Based on the Heisenberg uncertainty principle, the early developers of quantum theory determned that wave functions give only the probability of finding an electron at a given place around the nucleus. Thus, electrons do not travel around the nucleus in neat orbits, as Bohr had postulated. Instead, they exist in certain regions called orbtals. See pgs. 99-100 in Modern Chemistry Answer The Heisenberg uncertainty principle says that the position and momentum of a particle cannot be found simultaneously. In the case of electrons which have very high velocities (thus much momentum) they can only occupy spread-out regions if one knows their velocity. The spread-out region can be thought of as a cloud but is really a region of probability where the electron is likely to be found were one to determine its velocity. The fact that two electrons maximum can occupy a single orbital (be it an s, p, d or f orbital) at a time has much to do with the Pauli Exclusion Principle as well.

Answer 2

Simply put, Heisenberg discovered that certain pairs of physical properties cannot be known to equal certainties. In fact, the more precisely you know one, the less precisely you know the other. In the electron's case, this pair of properties are velocity and position. Knowing the velocity of an electron means that we cannot precisely know the position.
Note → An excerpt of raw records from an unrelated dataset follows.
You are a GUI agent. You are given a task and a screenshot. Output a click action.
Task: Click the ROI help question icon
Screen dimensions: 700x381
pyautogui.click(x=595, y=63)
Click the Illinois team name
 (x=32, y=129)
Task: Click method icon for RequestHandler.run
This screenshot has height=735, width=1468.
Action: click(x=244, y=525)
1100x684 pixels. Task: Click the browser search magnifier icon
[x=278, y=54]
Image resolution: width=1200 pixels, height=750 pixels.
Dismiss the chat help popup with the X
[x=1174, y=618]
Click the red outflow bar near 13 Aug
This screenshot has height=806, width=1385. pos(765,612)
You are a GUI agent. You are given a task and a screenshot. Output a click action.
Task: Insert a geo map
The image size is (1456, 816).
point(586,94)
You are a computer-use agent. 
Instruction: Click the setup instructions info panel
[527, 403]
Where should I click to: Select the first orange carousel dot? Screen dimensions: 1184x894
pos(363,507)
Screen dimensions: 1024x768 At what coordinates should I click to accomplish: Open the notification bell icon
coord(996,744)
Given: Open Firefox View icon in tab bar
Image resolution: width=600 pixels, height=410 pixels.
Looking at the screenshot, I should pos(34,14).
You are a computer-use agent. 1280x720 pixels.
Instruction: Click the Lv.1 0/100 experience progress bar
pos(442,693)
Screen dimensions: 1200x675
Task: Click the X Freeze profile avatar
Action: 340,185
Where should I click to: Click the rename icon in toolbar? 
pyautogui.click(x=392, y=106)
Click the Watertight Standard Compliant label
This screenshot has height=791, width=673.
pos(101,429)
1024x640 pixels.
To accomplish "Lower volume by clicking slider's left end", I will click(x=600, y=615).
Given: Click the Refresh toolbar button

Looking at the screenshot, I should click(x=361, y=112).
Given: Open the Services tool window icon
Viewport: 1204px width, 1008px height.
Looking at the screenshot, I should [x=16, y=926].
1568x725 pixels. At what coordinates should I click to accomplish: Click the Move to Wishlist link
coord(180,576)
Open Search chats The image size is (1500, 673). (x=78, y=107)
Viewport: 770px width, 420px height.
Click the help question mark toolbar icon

So, because we only have an idea of the probability of the location of the electron, we cannot know where it definitely is. This composite of probable locations is known as a cloud.

Answer 3

Heisenberg's huge breakthrough was showing that one could calculate certain measurable variables of a quantum mechanical system without knowing the exact nature of that system. After developing the matrix math for these calculations, he noted that position and momentum did not "commute" (sorry, that's a term in matrix mathematics you'll have to learn about yourself). Heisenberg soon realized that this mathematical fact meant that the uncertainty (more precisely, the standard deviation) of any simultaneous measurement of these two quantities would, if multiplied together, HAVE to be no smaller than Planck's Constant.

Answer 4

Heisenberg developed the Uncertainty Principle based on his work in quantum mechanics, particularly while studying the behavior of subatomic particles. He recognized that the very act of measuring a particle's position and momentum simultaneously would inherently introduce uncertainty into the measurement, leading to the formulation of the principle.